On our radio program last week, we were talking about two types of immigration cases that are often misunderstood by immigrants: ten-year cancellation of removal cases and asylum cases. We frequently see clients that have been to a “notario” to get help with their immigration cases. Why folks do not go to an attorney in the first place is often the result of two reasons: (1) the notario is far cheaper, and (2) there is a misunderstanding of the notario’s ability to help. In many countries that do not have legal systems based on the common law, which includes most of the non-English speaking world, civil law notaries possess far greater legal authority than they do in the United States. They handle non-contentious legal matters, in a function much like a solicitor. In the United States, notaries public are persons who primarily administer oaths and witness the execution of certain documents, such as affidavits and deeds. A civil law notary trains in the law at the baccalaureate level and higher. A Florida notary public takes an online course and a quiz. I should know, as I am a notary public. Got the stamp!

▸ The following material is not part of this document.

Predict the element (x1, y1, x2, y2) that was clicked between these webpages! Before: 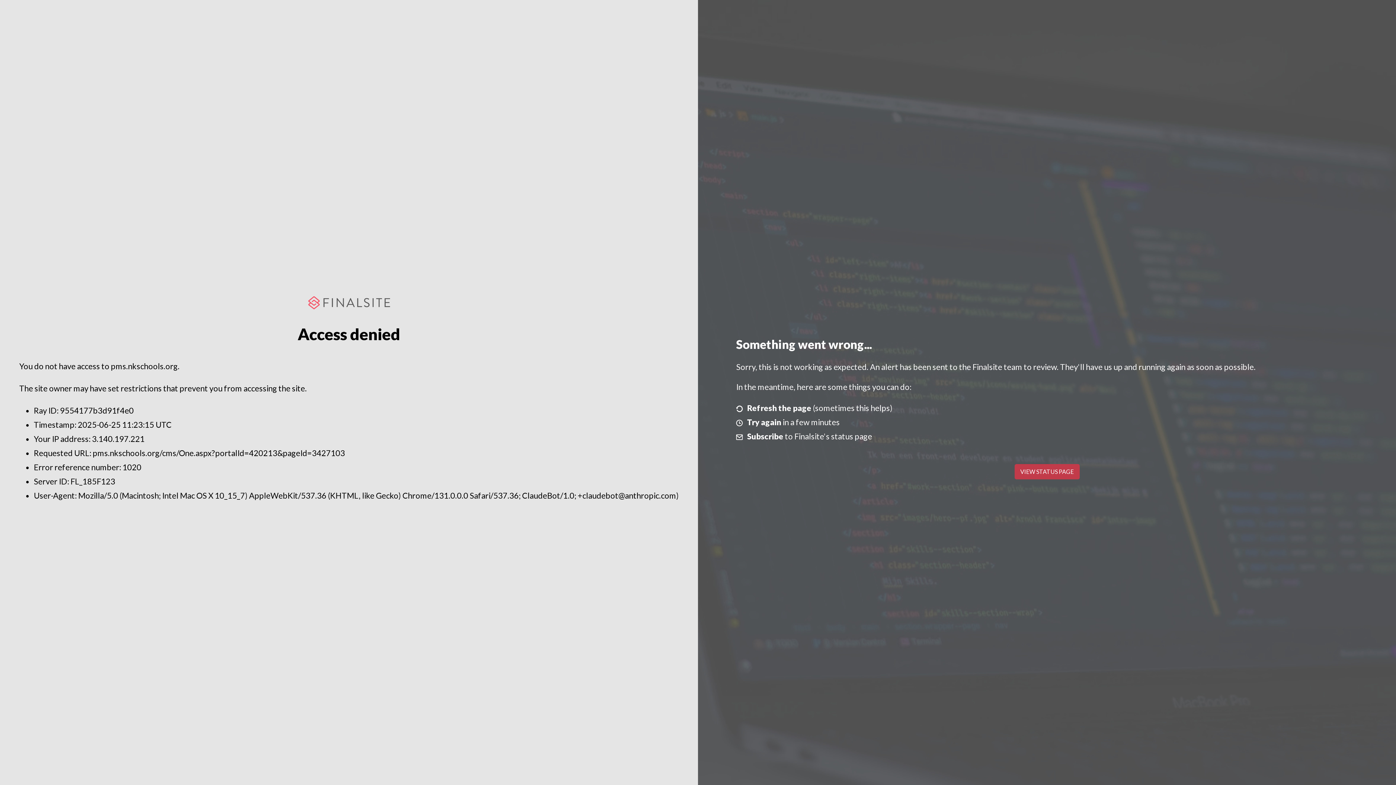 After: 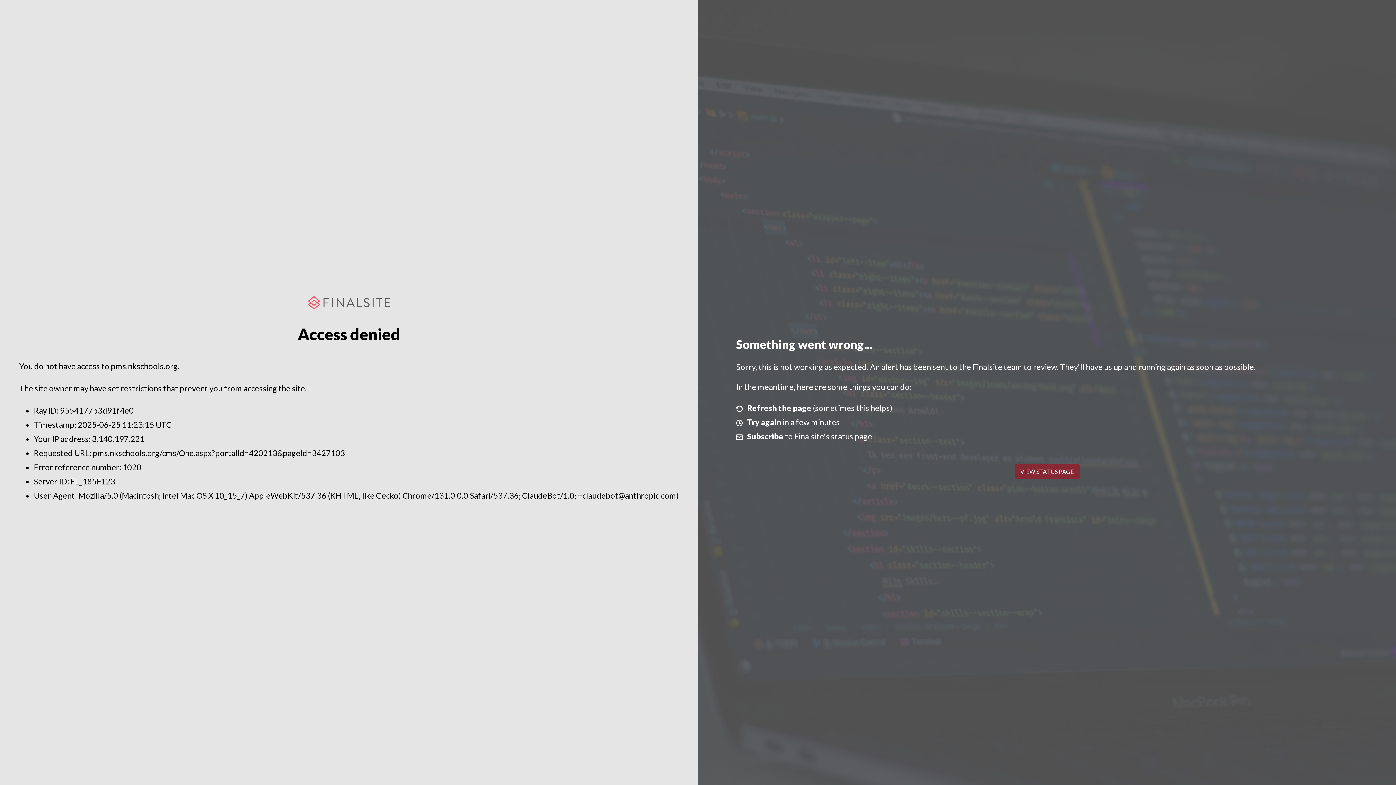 Action: label: VIEW STATUS PAGE bbox: (1014, 464, 1079, 479)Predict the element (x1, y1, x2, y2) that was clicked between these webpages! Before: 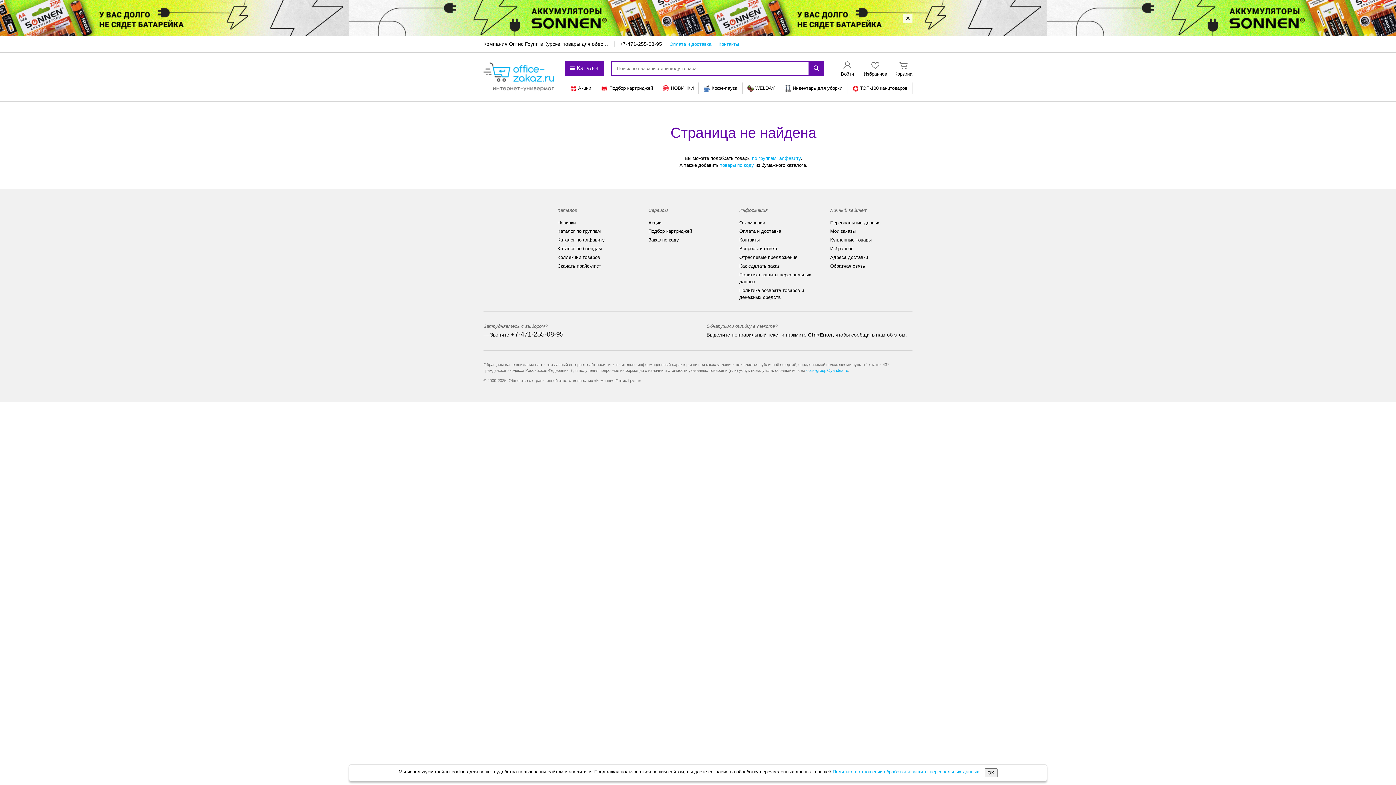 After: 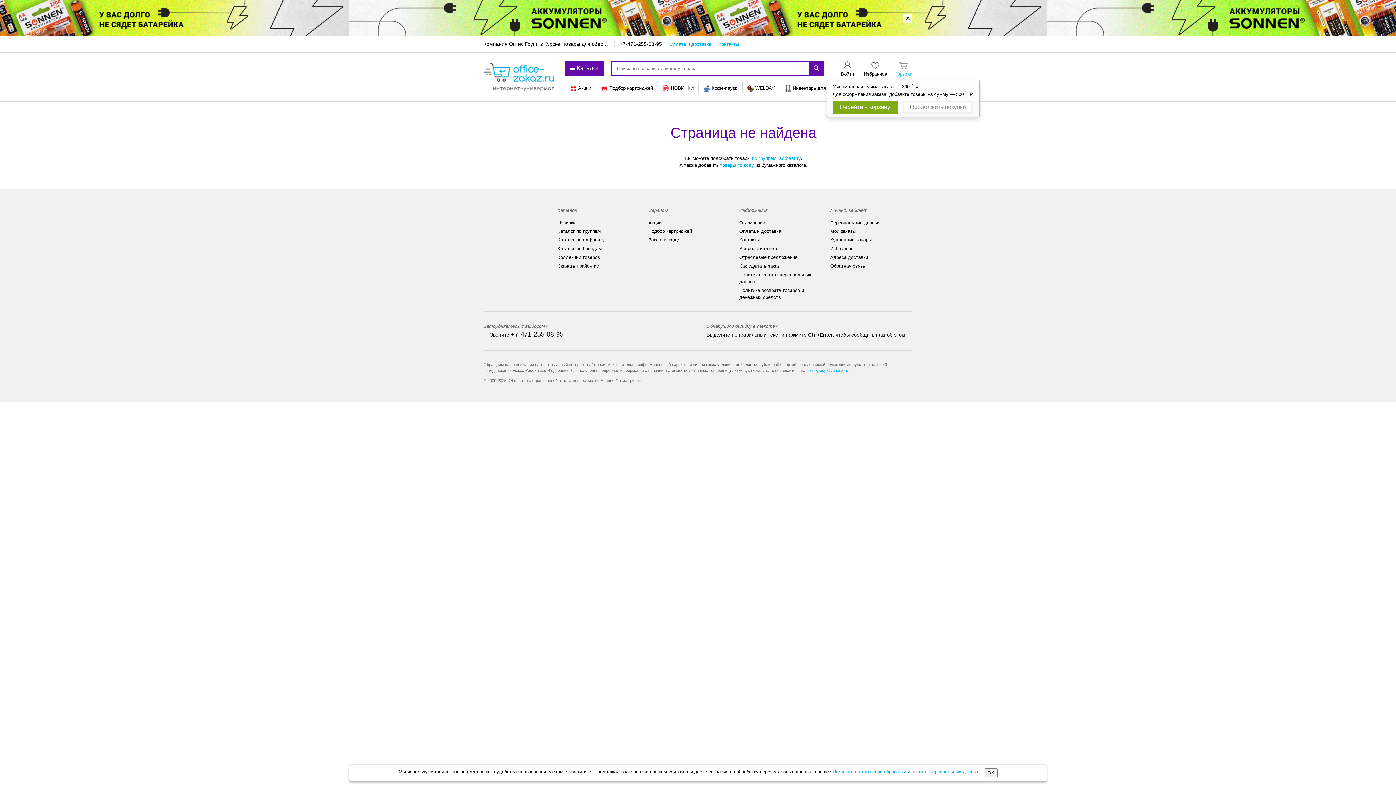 Action: bbox: (894, 60, 912, 77) label: Корзина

So the usual scenario is that the immigrant goes to the notario and asks how he or she can get legal status because, thanks to the Real ID Act, getting a drivers license is not possible anymore without some sort of status. Scenario one: If the immigrant has been here for over ten years, the notario says it’s simple, we’ll get you ten year cancellation. Fill out the papers, its easy! Scenario two: we’ll apply to get you asylum. Easy!

But the path to ten-year cancellation of removal runs through the immigration court. You can rest assured that the notario won’t be there. Only licensed attorneys, some law students working under an attorney’s direct supervision, and Board of Immigration Appeals-accredited representatives are allowed to sit in the chair next to you in the court room.

Similarly, most notario asylum applications are what we call “bare bones” applications, including only minimum information. The path to asylum goes through an asylum officer and possibly the immigration court as well. Guess what? Once again, the notario won’t be there. We have seen cases where the potential asylee did not go to an interview because the notario failed to notify the potential asylee of the appointment notice! If a potential asylee does not present an credible case to the asylum officer, or they do not show up, the application may be denied and the applicant will be referred to immigration court, where making a credible case is more difficult and costly, and where a removal order is entirely possible.

The bottom line: notarios are not cost effective. They frequently damage an immigrant’s case, which will ultimately require significant– and expensive–work by a licensed attorney to resolve. Most attorneys, when confronted with an immigration issue, will steer clear because they know that immigration law is complex. Why trust a notario to do work that many lawyers won’t take on?